If you choose a 16 quart mini monotub (shoebox/dubtub), you will only need to pair one 3-pound bag of colonized grain with one 5-pound bag of substrate. This will create a combined depth of about 2.5 – 3 inches, which is ideal for a smaller tub.
Prepare a clean workspace. Make sure you have showered and are wearing clean clothes. We recommend wearing a mask. Clean your workspace with isopropyl alcohol, put on some gloves, and heavily spray your monotub with either 70% isopropyl alcohol, 3% hydrogen peroxide, or both.
Cleanliness here helps avoid losing your monotub to contamination later on.
Place all of your substrate (we recommend our 5 lb bulk substrate) (this should link to our substrate product) into your monotub.
Then, with your grain spawn bag still closed, break up your fully colonized grain spawn into individual pieces. The goal is to separate the grains as much as possible so they can be evenly distributed throughout the substrate.

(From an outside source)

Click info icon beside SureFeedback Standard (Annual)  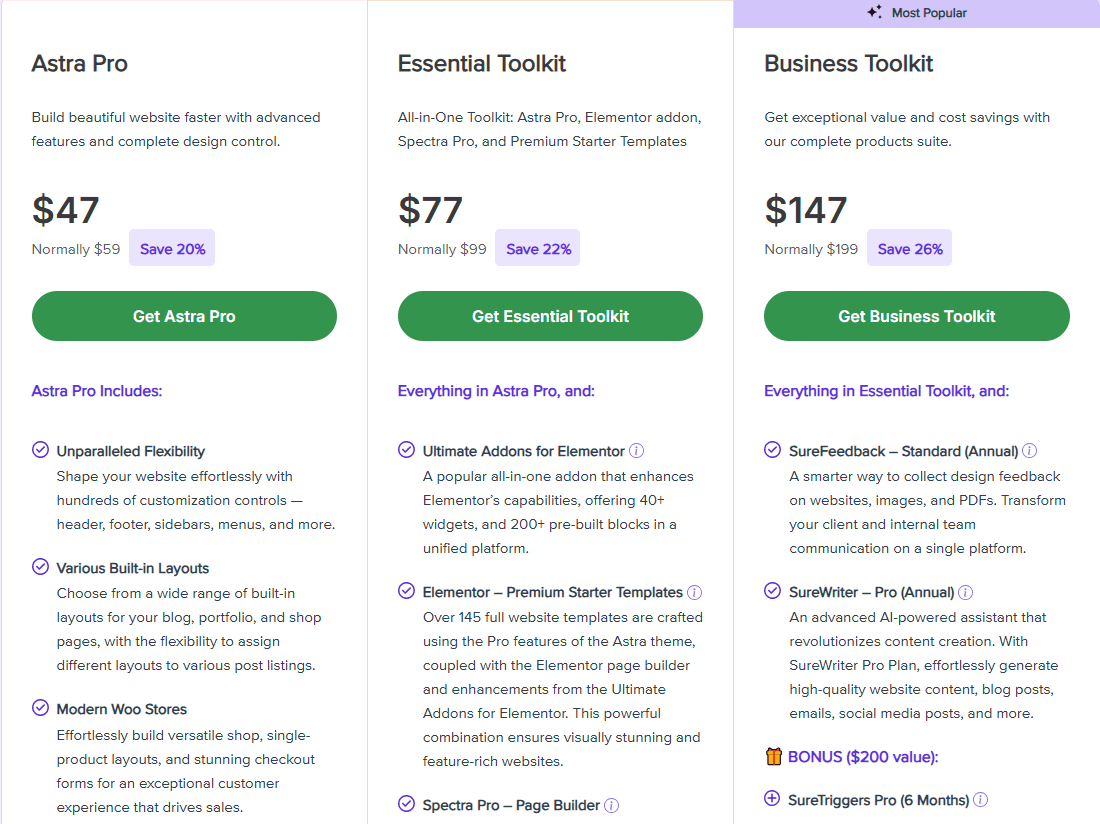[1030, 451]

Add the broken-up grain spawn to the substrate in the monotub and mix thoroughly. Make sure the grain is evenly distributed from top to bottom and corner to corner of the tub. Take your time, good mixing leads to even colonization and better results.
Once mixed, level the surface so it is flat and even. Gently press down to compact the mixture slightly, but do not apply excessive pressure.

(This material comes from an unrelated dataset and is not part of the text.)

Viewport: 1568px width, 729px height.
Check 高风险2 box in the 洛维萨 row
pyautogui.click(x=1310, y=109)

Close the lid on your tub, making sure there are no gaps. If your tub has holes for fresh air exchange, tape over these holes with non-porous tape to cut off airflow during the colonization phase.
Leave your tub in a warm, dark location and try not to open it for at least 10 – 14 days. Make sure your temperature is between 72 – 77°F for best results. Cooler than 70°F will slow growth significantly, while warmer than 80°F increases the risk of contamination.

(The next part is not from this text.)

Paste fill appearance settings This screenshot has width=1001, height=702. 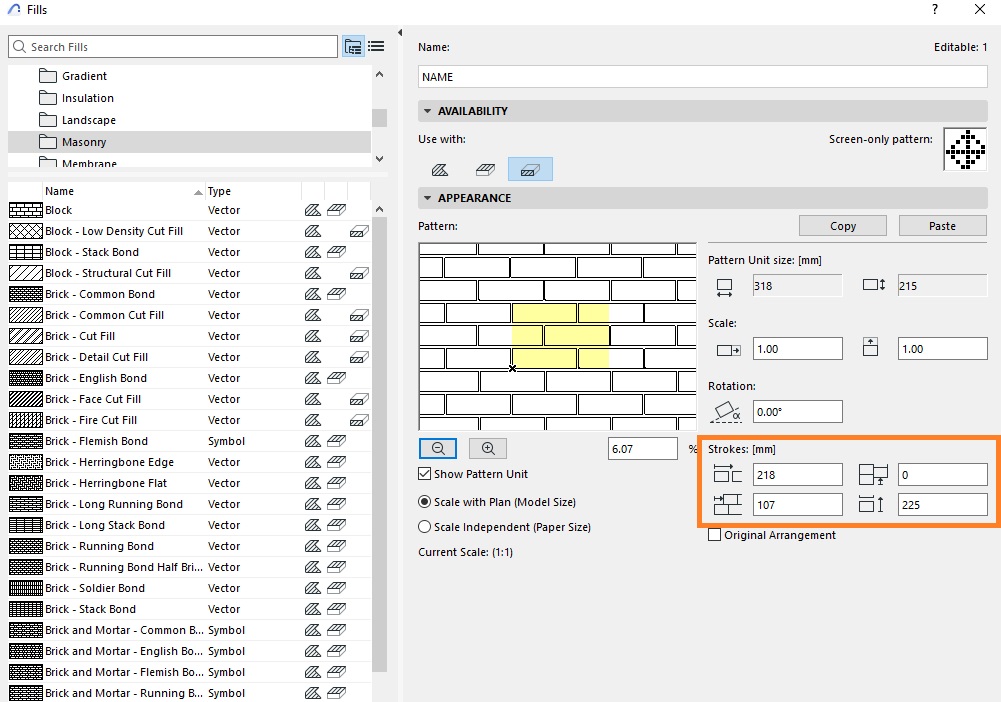[x=941, y=225]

The tub will fully colonize over the next 10 – 14 days. When you notice the tub is 95 – 99% white with mycelium, you can introduce fruiting conditions.
Move your monotub into a room with light. This can be indirect natural light from a nearby window or normal room lighting. Maintain a temperature range of 72 – 77°F.
If your monotub has fresh air exchange holes, remove the non-porous tape and replace it with micropore filters, polyfill, or micropore tape to allow airflow.
Open the lid and fan fresh air into the tub using a book or a handheld fan for about 60 seconds, then replace the lid. Fan the tub two times per day.
Monitor the surface of the substrate closely. You want to see fine beads of condensation covering the mycelium surface. If you live in a dry climate or notice the surface drying out, gently mist the tub with clean water in a spray bottle. Avoid over-misting. There should be no pooling water on the surface, just lots of tiny condensation beads of water spread evenly over the mycelium surface. In many cases, the tub will maintain proper moisture on its own and require little to no misting.
After initiating fruiting conditions, it can take a minimum of two weeks for mushrooms to begin forming. Be patient and avoid over-handling the tub. Continue providing fresh air daily and maintaining surface moisture as needed.
Keep the temperature between 72 – 77°F throughout the day and the night to get the best results.
With stable conditions and patience, your mushrooms will begin to grow. Pick them from the base of the stem when they look like they’re ready–right before the base of the caps break from the stems. Depending on the strain, you should get several flushes. Keep picking them over the next few weeks.
Magic Bag urges customers to follow all their local laws regarding the cultivation of edible and medicinal mushrooms. Certain mushroom strains offer unique experiences. These experiences should be used as tools for healing and growth, and treated with the utmost respect and preparation. Integration therapists and guides should be utilized.